Another thing NVIDIA understands is the importance of lowering barriers to entry. While they've supported and encouraged containerized workloads for a number of years, they're leveraging that support to create a repository of domain-specific NIMs (NVIDIA Inference Microservices), containers that contain a full-stack suite of software + model + APIs optimized for NVIDIA hardware. Employees across the company frequently and regularly use NIMs in their own work.
A consistent and pervasive theme running throughout the conference was the importance of systems-level thinking. The company understands the importance of matching compute, memory, networking, and storage performance. They also understand the importance of designing their hardware to match the intended algorithms/workloads. The importance of systems-level thinking also showed up in sessions related to workload design.

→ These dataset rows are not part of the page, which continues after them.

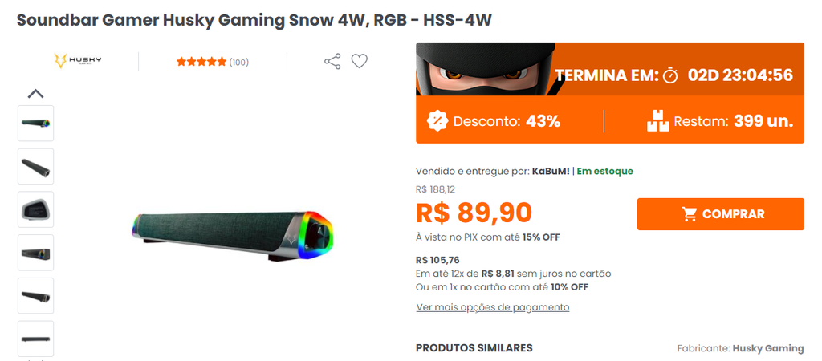This screenshot has width=822, height=361.
Task: Select second angled soundbar thumbnail
Action: [x=35, y=166]
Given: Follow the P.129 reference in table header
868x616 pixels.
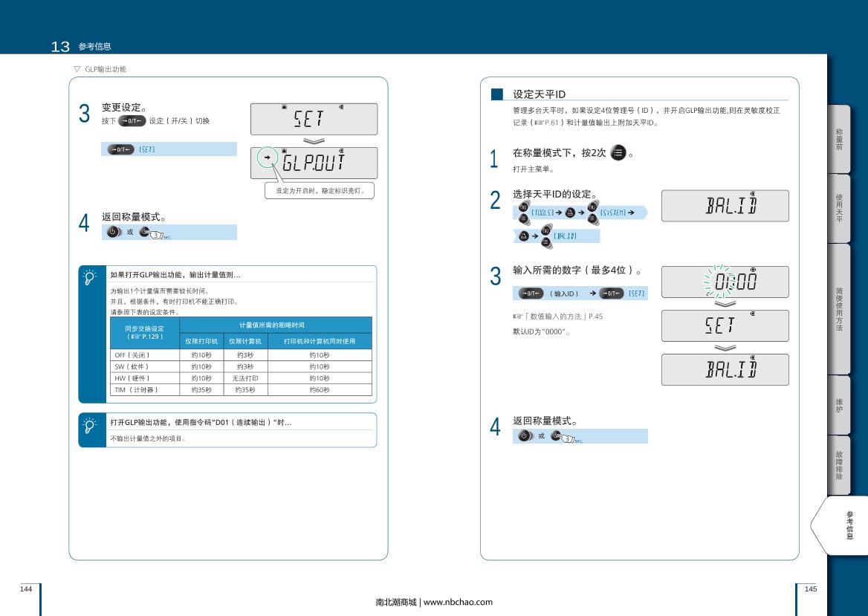Looking at the screenshot, I should (x=146, y=336).
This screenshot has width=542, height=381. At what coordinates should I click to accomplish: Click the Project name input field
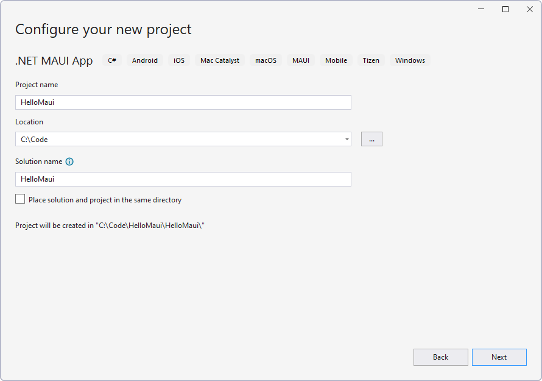tap(183, 102)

My quote from the conference is "The easy: building a RAG application. The complex: system design for a RAG application." To effectively leverage AI, people and organizations need to similarly think at the systems level, matching infrastructure to models to use cases.
It was clear from the conference that the AI landscape is rapidly evolving. New foundation models are being regularly released and the authors of the original transformer model paper generally expressed hope that neural networks would both get more efficient and evolve past transformers. Jensen also expressed a desire to move past tokens as the currency models generate.

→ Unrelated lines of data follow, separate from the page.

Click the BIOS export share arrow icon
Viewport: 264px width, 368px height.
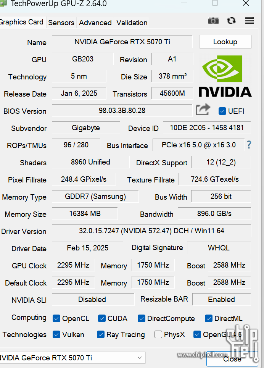203,110
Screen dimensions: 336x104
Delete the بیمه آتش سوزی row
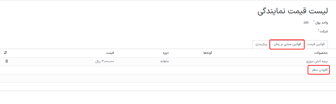(x=7, y=61)
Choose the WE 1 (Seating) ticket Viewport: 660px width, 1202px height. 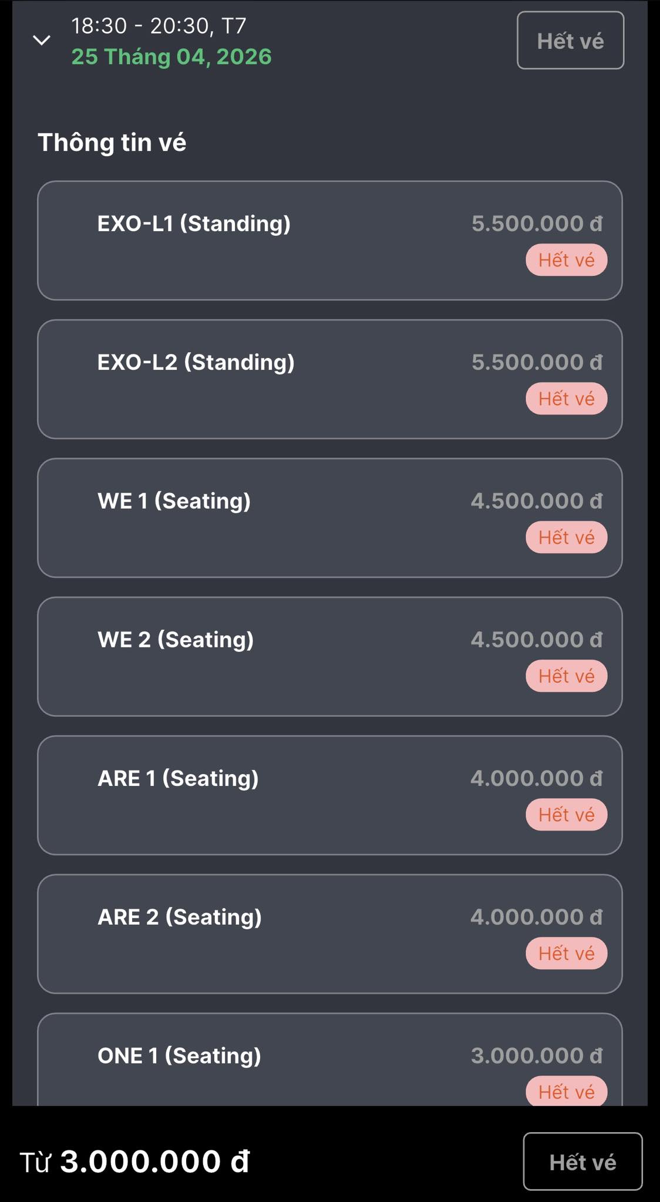tap(329, 518)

It's unclear how the model landscape is going to evolve. With the Blackwell platform, NVIDIA is preparing to support larger and larger models, and some have expressed the opinion that models will improve by getting larger while training data gets relatively smaller. However, others have suggested that models perform better when they become smaller but are trained on relatively more data. Multi-modal models will probably drive the trend to larger models before efficiencies that make them smaller are discovered/developed.
Adding a couple of things about Blackwell:
- The platform will initially be available only to CSPs (Azure, AWS, OCI, GCP). It'll likely be a couple of years before hardware becomes available for on-prem deployments.
- The platform will come in a form factor that lets it be swapped with current DGX/HGX H100 hardware. However, it will also come in a form factor with built-in water cooling as the only option for heat dissipation. Everyone should be thinking about and doing capacity planning now for data center power and cooling if they're not already.
Bobby Baker, Business Development Manager
GTC was one of the largest and busiest conferences I have ever attended and was engaging from start to finish. With excellent booth placement, an incredible selection of sessions and ample customer and partner meetups formed a well-rounded conference for WWT. Jensen Huang's keynote was remarkable as usual, however, the technical depth and dry humor combined to entertain the audience. Few, if any can match Jensen's presence during the keynote. WWT's utilization of the offsite restaurant proved to be an ideal setting for several very productive meetings.
Additional highlights include:
Healthcare Keynote by Kimberly Powell – AI Powered solutions including an AI Healthcare Agent demo was motivating and impressive on the breath of problems NVIDIA and partners are addressing with AI Solutions.
Digital Twin Roundtable — Led by an NVIDIA moderator, several planned updates were discussed. Additionally, four use cases were discussed by federal contractors and agencies.
Each use case presented was pleasantly very similar to the Unmanned Undersea Vehicle Omniverse Digital Twin demo Jason Craig created and was displayed in the WWT booth. There is significant digital twin activity in the federal segment as evidenced by the 35+ attendees for this private session.